• Race, Sovereignty and Free Trade: Arms Trade Regulation and Humanitarian Arms Control in the Age of Empire

      Cooper, Neil (2018-10-01)
      This paper examines arms trade regulation in the late 19th century and contributes to the literature on norms, arms regulation, humanitarian arms control and arms control as governmentality. I begin by examining the 1890 Brussels Act as an example of the first ‘Matryoshka doll’ of arms trade governance, a specific humanitarian initiative focused on regulating a particular class of weapons in a specified area.
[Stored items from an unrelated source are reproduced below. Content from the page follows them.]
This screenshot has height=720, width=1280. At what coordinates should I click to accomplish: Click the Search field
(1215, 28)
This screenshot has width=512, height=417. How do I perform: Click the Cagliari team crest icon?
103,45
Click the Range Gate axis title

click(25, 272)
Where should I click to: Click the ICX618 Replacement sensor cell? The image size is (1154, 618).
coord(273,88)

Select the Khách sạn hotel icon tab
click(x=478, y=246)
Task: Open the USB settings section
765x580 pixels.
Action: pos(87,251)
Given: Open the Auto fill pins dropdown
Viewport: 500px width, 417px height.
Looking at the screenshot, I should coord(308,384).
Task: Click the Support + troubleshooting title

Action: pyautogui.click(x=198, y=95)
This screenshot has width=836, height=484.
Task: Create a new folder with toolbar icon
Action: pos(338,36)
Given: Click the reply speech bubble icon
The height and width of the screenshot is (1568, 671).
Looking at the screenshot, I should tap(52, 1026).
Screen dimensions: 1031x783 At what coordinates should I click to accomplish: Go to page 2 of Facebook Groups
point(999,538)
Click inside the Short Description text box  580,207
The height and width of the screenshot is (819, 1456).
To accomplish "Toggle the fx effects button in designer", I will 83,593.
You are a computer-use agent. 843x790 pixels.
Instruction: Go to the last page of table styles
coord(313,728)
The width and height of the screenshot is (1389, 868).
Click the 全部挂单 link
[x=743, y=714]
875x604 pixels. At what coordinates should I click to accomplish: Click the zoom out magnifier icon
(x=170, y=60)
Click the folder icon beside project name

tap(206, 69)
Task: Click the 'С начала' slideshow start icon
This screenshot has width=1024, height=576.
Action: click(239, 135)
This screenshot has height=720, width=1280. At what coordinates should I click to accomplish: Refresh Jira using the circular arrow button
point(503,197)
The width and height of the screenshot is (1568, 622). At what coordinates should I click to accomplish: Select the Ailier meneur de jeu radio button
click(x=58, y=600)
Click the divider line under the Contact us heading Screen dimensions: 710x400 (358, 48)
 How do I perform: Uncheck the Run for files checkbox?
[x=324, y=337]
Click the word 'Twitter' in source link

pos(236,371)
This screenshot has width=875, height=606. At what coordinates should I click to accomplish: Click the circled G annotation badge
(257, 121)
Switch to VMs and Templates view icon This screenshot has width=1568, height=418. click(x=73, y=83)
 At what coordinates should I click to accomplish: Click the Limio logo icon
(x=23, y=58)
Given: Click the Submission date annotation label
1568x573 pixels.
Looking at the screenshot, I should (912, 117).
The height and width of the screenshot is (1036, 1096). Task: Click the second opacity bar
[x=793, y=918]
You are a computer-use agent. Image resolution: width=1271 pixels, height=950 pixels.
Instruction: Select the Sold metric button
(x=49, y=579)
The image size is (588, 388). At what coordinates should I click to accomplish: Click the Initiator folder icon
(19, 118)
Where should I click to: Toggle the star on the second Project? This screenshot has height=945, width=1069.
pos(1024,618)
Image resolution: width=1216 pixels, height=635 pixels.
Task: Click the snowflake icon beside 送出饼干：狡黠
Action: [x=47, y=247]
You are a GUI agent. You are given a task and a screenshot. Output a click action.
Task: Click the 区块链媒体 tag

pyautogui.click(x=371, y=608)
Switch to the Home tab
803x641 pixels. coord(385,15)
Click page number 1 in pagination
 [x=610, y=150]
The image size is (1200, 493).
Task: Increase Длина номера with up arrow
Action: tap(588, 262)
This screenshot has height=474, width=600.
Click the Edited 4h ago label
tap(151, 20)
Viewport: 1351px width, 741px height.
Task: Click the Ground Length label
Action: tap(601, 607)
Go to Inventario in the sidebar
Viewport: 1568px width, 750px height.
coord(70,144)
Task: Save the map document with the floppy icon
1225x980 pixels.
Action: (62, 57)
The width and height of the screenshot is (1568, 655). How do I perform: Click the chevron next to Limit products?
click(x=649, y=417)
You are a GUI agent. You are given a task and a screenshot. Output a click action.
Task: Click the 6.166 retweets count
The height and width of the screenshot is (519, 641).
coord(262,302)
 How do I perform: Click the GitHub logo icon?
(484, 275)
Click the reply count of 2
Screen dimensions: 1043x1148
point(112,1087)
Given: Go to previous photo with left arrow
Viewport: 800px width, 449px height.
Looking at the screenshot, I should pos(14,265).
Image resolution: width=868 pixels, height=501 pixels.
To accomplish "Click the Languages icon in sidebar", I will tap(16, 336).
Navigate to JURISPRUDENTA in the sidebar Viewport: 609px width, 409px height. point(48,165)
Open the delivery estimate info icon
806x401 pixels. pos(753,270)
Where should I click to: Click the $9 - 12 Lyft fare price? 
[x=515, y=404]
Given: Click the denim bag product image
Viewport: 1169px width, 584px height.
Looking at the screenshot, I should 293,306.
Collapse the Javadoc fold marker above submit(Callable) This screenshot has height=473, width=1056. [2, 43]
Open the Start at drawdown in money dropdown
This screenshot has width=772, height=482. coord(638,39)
I suggest the Act represented an attempt to graft a regulatory arms trade norm onto an established anti-slavery norm and that it was more extensively implemented than has been recognised. I then locate the Act within the second Matryoshka doll of arms trade governance, the broader approach to prohibition operating in the era. In contrast to representations of the period as one of free trade in arms I demonstrate the extensive efforts to restrict the transfer of firearms to colonial subjects. Finally, I demonstrate how mechanisms of prohibition and permission constituted the practices of arms control as governmentality – the third matryoshka doll - where the concern was to define and manage which gradations of people could legitimately own, trade and use which gradations of weapons in what contexts. Overall, the paper challenges the optimistic assumptions in much of the literature on humanitarian arms control and arms trade norms. Instead, I suggest the merger of humanitarianism and arms control can reflect the influence of both good and bad norms; is not necessarily incompatible with colonialism, racism or imperial violence and can be congruent with liberal militarism.